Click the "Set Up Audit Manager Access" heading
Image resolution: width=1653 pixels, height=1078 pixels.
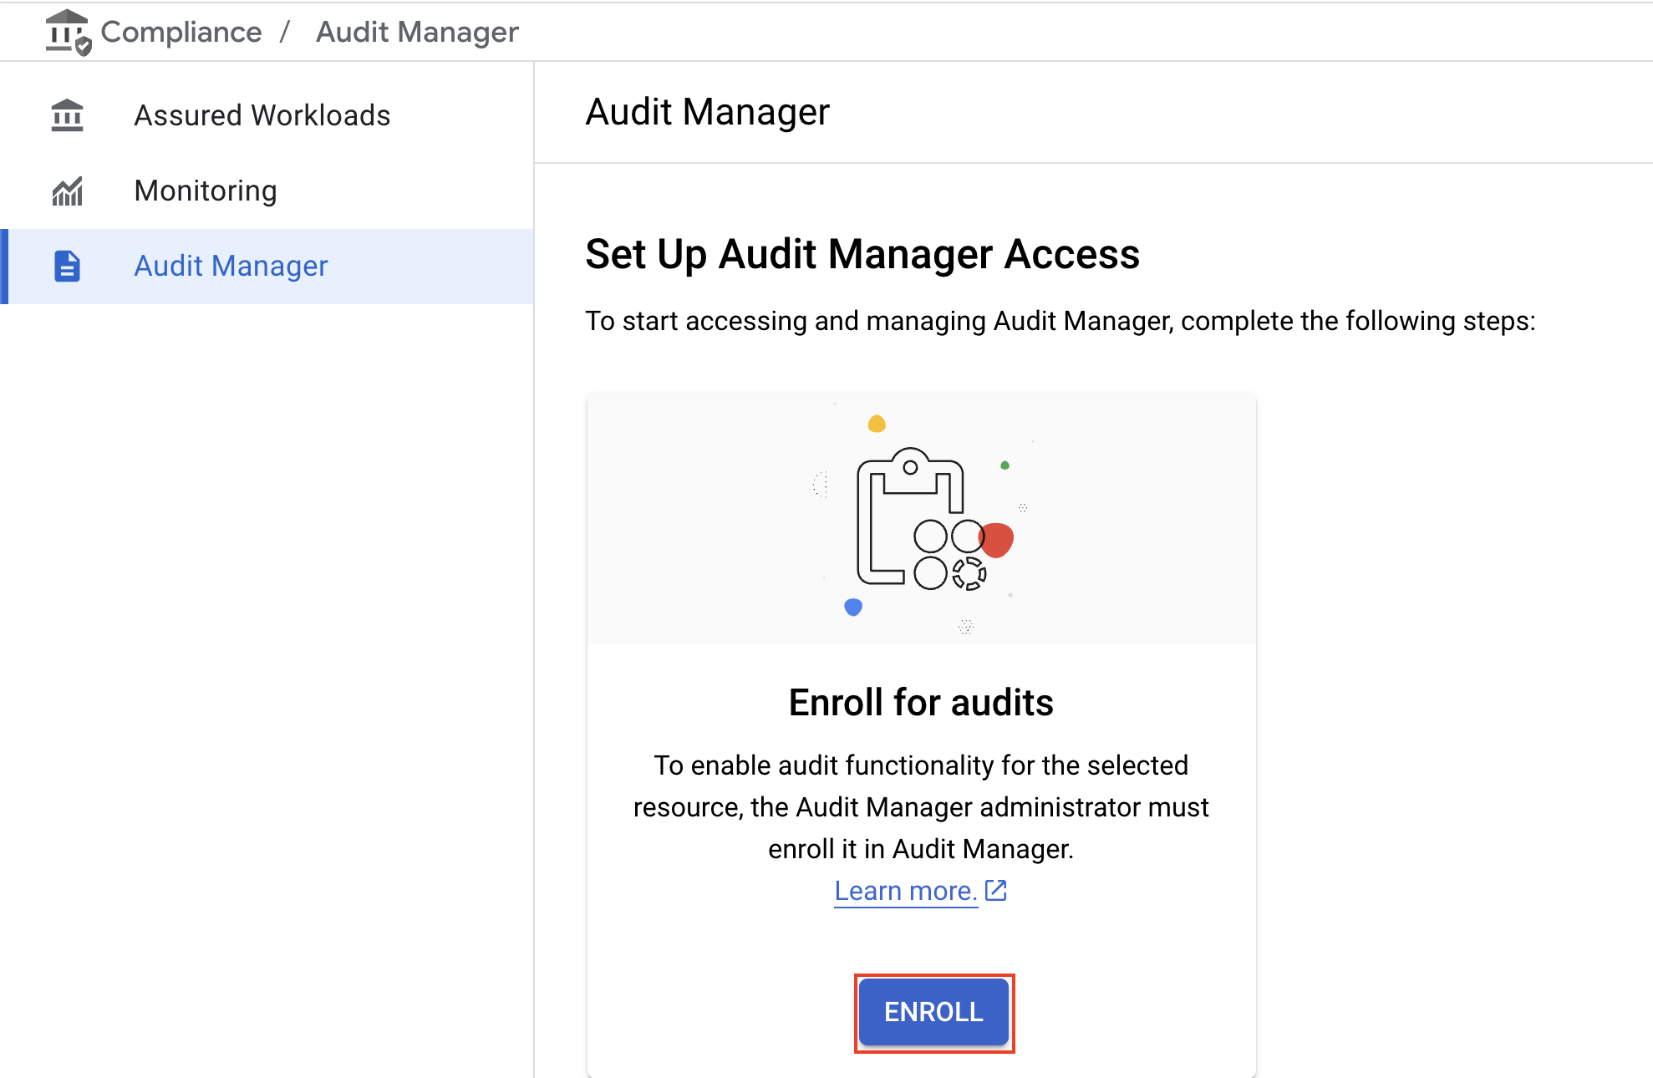click(862, 255)
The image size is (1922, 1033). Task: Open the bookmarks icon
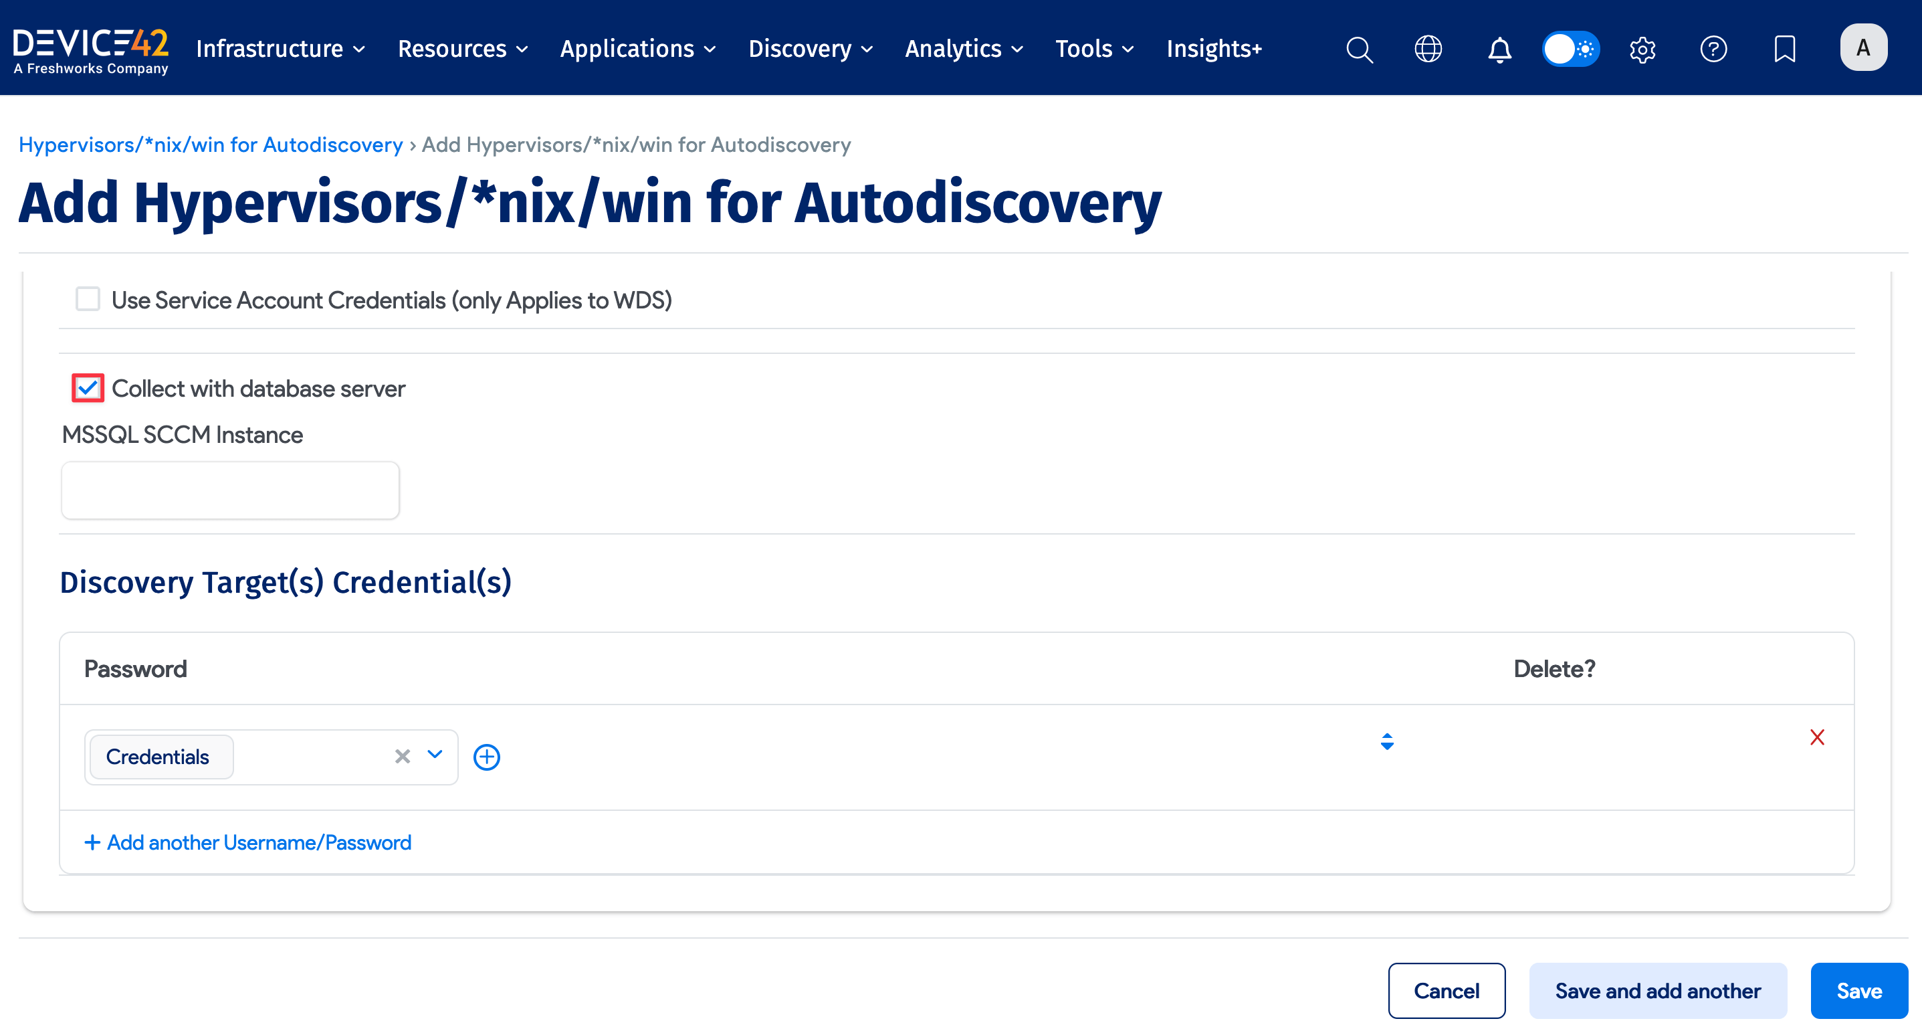click(x=1785, y=49)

■ ■ ■ ■

Work item -> Pictures within the entries must not be reproduced; everything else is to be restated verbatim.

Solution to the exercise ->
Click the "Set Up Audit Manager Access" heading
Image resolution: width=1653 pixels, height=1078 pixels.
click(862, 255)
The image size is (1922, 1033). Task: Open the bookmarks icon
click(x=1785, y=49)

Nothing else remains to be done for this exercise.